Éd. sous la direction de : Sylvestre Huet

Titre : Conversation sur les mathématiques

Collection : Le salon scientifique

Éditeur : (Champs sciences)

À paraître le 27/03/2019

336 pages - 109 x 178 mm Broché

ISBN : 9782081478732

Présentation de l’éditeur :

À la fois langage permettant de décrire la réalité et outil qui façonne notre quotidien, les mathématiques sont bien plus qu’une science. D’Euclide à Bourbaki, comment se sont-elles développées et imposées au cœur de nos sociétés ? Quelle place occupent-elles au sein de notre système éducatif ? Et quelles sont les nouvelles frontières, les nouveaux défis de cette science qui ne s’impose aucune limite ?
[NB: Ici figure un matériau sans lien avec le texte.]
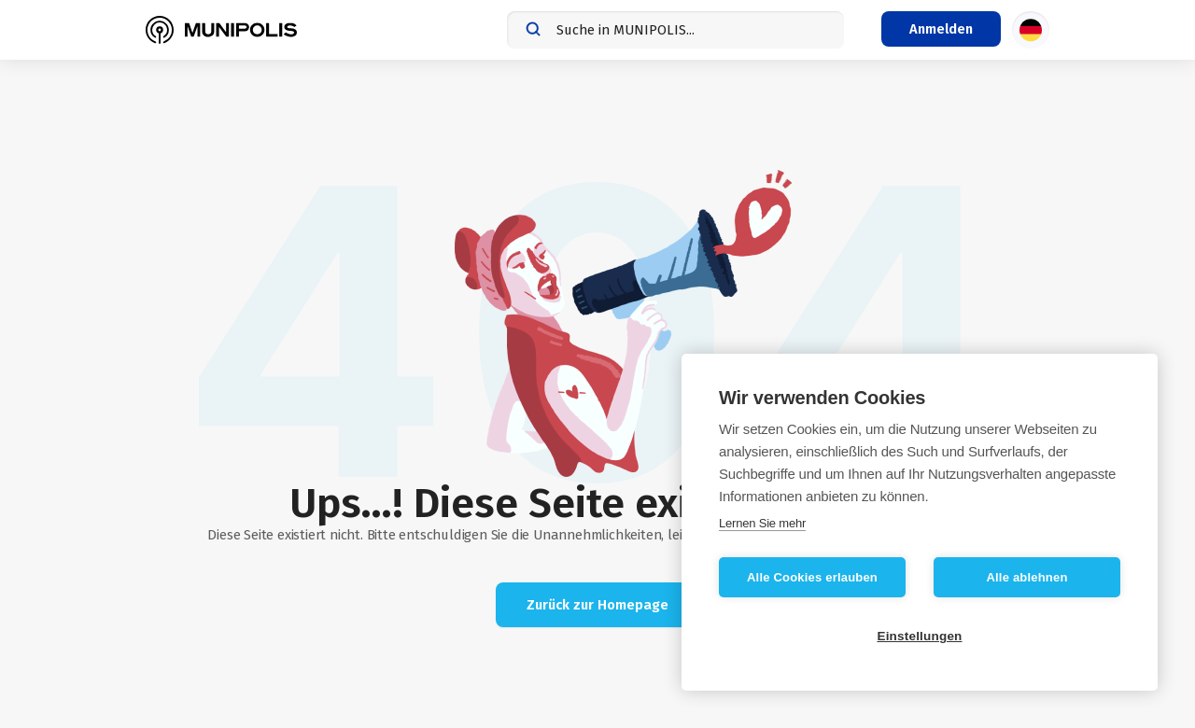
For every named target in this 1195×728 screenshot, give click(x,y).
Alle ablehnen (1026, 577)
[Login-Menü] (941, 29)
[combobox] (675, 30)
Publié en initialement en 2012, sous le titre Mathématiques en liberté aux éditions La ville brûle.

Mon avis : comme Conversation sur la physique, Conversation sur les mathématiques s’ouvre sur un petit avant-propos de Sylvestre Huet, coordinateur de l’ouvrage, suivi d’une présentation de chaque des intervenants par lui-même. Introduction que j’ai trouvé très agréable et de bonne longueur (4 pages max.). Suivent quatre parties :

  1. origines des mathématiques (très courte. Trop courte ?)
  2. Les mathématiques et le réel
  3. L’enseignement des mathématiques et ses enjeux politiques et sociaux.
  4. La recherche en mathématiques. Sa nature et ses enjeux.
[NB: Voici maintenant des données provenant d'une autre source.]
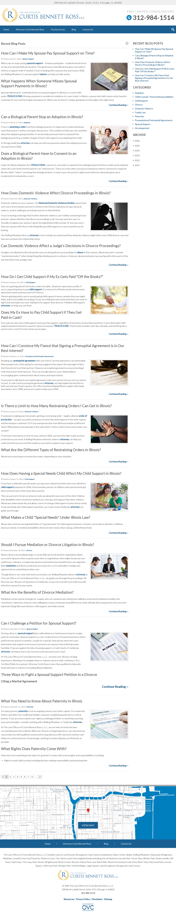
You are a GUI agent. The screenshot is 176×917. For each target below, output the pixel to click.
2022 (136, 160)
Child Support (30, 282)
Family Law (140, 112)
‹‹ (2, 777)
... (36, 777)
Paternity (30, 707)
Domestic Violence (30, 199)
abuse (80, 252)
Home (6, 29)
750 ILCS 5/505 (61, 326)
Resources (69, 899)
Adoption (27, 123)
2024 (136, 150)
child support (35, 289)
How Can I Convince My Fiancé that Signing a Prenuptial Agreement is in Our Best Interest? (154, 78)
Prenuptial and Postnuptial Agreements (40, 356)
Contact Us (87, 29)
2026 (136, 140)
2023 (136, 155)
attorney (25, 143)
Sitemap (108, 899)
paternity (23, 711)
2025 (136, 145)
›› (39, 777)
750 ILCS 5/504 (14, 96)
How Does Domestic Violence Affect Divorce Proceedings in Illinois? (152, 63)
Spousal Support (28, 59)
La longueur des différentes parties est très variable, allant de 20 à 120 pages.

Après la description, ce que j’en pense.

Peut-être parce que j’ai moins l’occasion de lire des livres ou des articles de vulgarisation en mathématiques, j’ai eu le sentiment d’y apprendre plus de choses qu’avec les Conversation sur la physique.
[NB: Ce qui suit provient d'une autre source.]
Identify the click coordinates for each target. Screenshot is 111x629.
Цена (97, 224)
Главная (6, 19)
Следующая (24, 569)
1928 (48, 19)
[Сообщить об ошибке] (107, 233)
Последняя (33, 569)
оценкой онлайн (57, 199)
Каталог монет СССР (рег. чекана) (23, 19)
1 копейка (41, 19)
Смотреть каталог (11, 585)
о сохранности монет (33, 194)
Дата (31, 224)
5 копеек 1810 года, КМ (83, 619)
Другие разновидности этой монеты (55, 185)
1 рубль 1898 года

Par ailleurs les prises de paroles des uns et des autres étant moins longues, le dynamisme de l’ensemble s’en ressent… dans le bon sens. J’ai eu ici beaucoup plus l’impression d’assister à une conversation. Et je préfère largement cette situation.

À la lecture de certains passages, je n’ai pu que penser qu’il serait temps que l’enseignement des mathématiques, au moins jusqu’à la fin de la terminale, s’inspire des remarques faites par ces mathématiciens de renom. Ça m’éviterait d’entendre des c*** comme les maths, ça sert à rien [1] Ainsi Cédric Villani dit, à propos des mathématiques appliquées et de leur enseignement : Je pense que c’est quelques chose qu’on ne peut pas enseigner de manière théorique ; si le professeur fait un cours sur les rapports entre mathématiques, monde réel et société, ça ne passera pas. Il faut partir d’exemples, et montrer comment les mathématiques peuvent être utilisées ici ou là.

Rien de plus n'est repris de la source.